It's been a pretty hectic past year or two for ATI. Re-taking the performance graphics crown from an NVIDIA that was having trouble executing (probably due to lag from the XBox launch) and then recently, a concerted effort into the money making midrange sector of consumer graphics with Radeon 9500 and Radeon 9500 Pro.

Combined with some work on their All-In-Wonder series of boards and even a jaunt into the professional workstation space with the FireGL cards, they've been very busy this past while.

Very recently, we've seen them go toe to toe with NVIDIA again with Radeon 9800 Pro, based on their new R350 silicon.
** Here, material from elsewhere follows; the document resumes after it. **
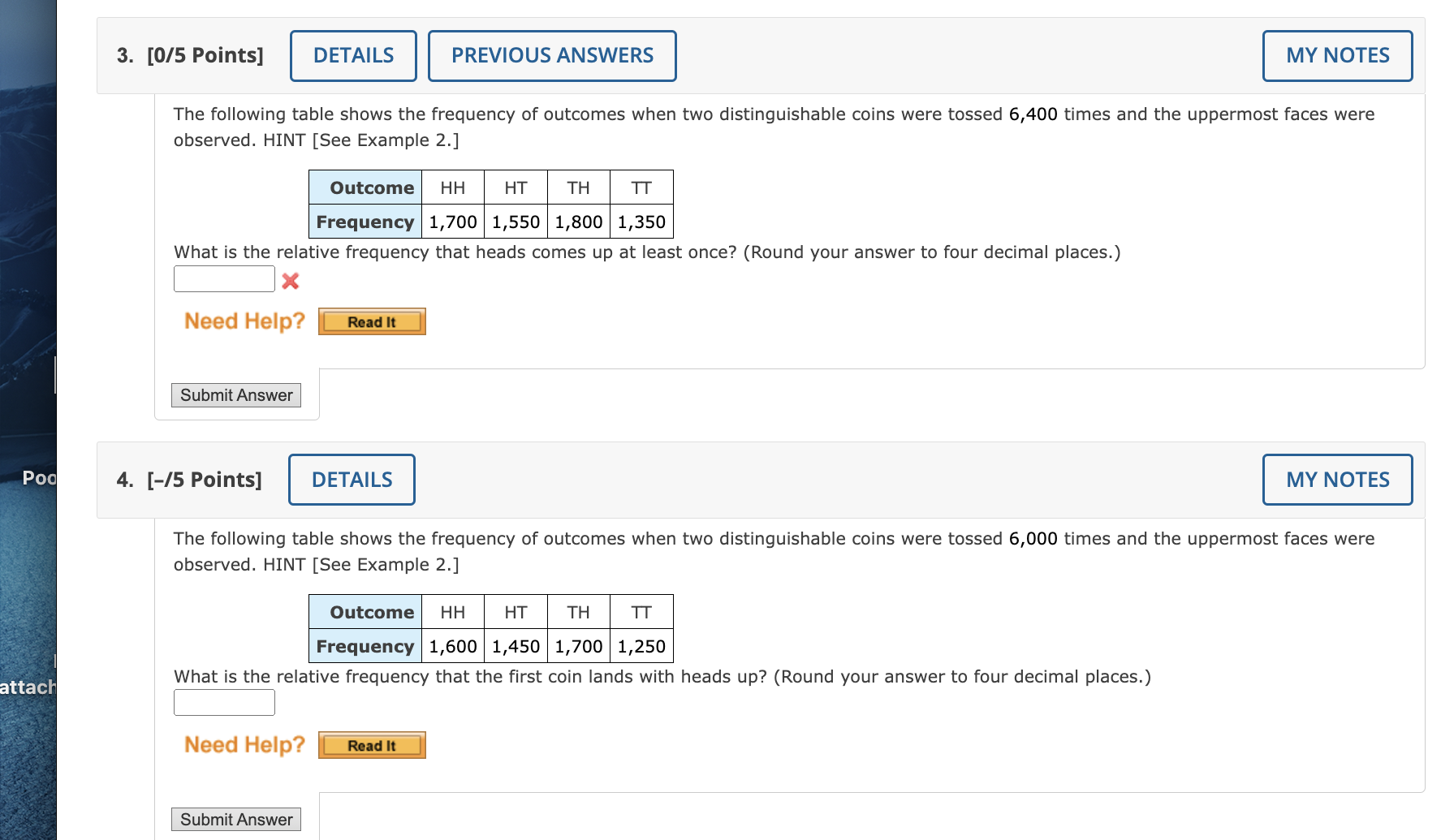Open MY NOTES for question 4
R350 gives them a decent evolution over R300 (which is used in 9500 and 9700) with a boost to the shader hardware, some more efficiency when working with the Z buffer and a boost in clock (to keep things simple). It's a product that deserves the praise, given the performance. There's even a 256MB board too for those with a fat framebuffer fetish, which will do battle, for those with deep pockets at least, with NVIDIA's 256MB FX5900 Ultra.

But enough about the super speedy, super expensive section of consumer graphics. Who cares right? What most care about is getting more value for their money. For ATI and this new generation of cards, that means their RV350 core, a cut down version of the R350 core seen in their top end boards. So with the advent of R350 in Radeon 9800, we now have RV350 in their midrange boards and that's what we're looking at today.

Radeon 9600 Pro is the successor to the massively successful (I'm sure that's bad English) 9500 and 9500 Pro products (there doesn't seem to be a plain 9600 this time in terms of support from partners, despite it featuring on ATI's website). They are popular with good reason too. Not too expensive and perfect for the midrange, they bring a full DirectX 9 class acclerator to the masses with good anisotropic filtering and anti aliasing performance, something which the previous midrange performance leader, NVIDIA's GeForce4 Ti4200, couldn't do. Turn on AA or AF on your NV25 and watch performance take a nose dive. What you need is performance to go with your good image quality, and for the most part Radeon 9500 and 9500 Pro delivered.

So what's the difference between 9500 Pro and 9600 Pro silicon wise, and is there any difference between the board layouts?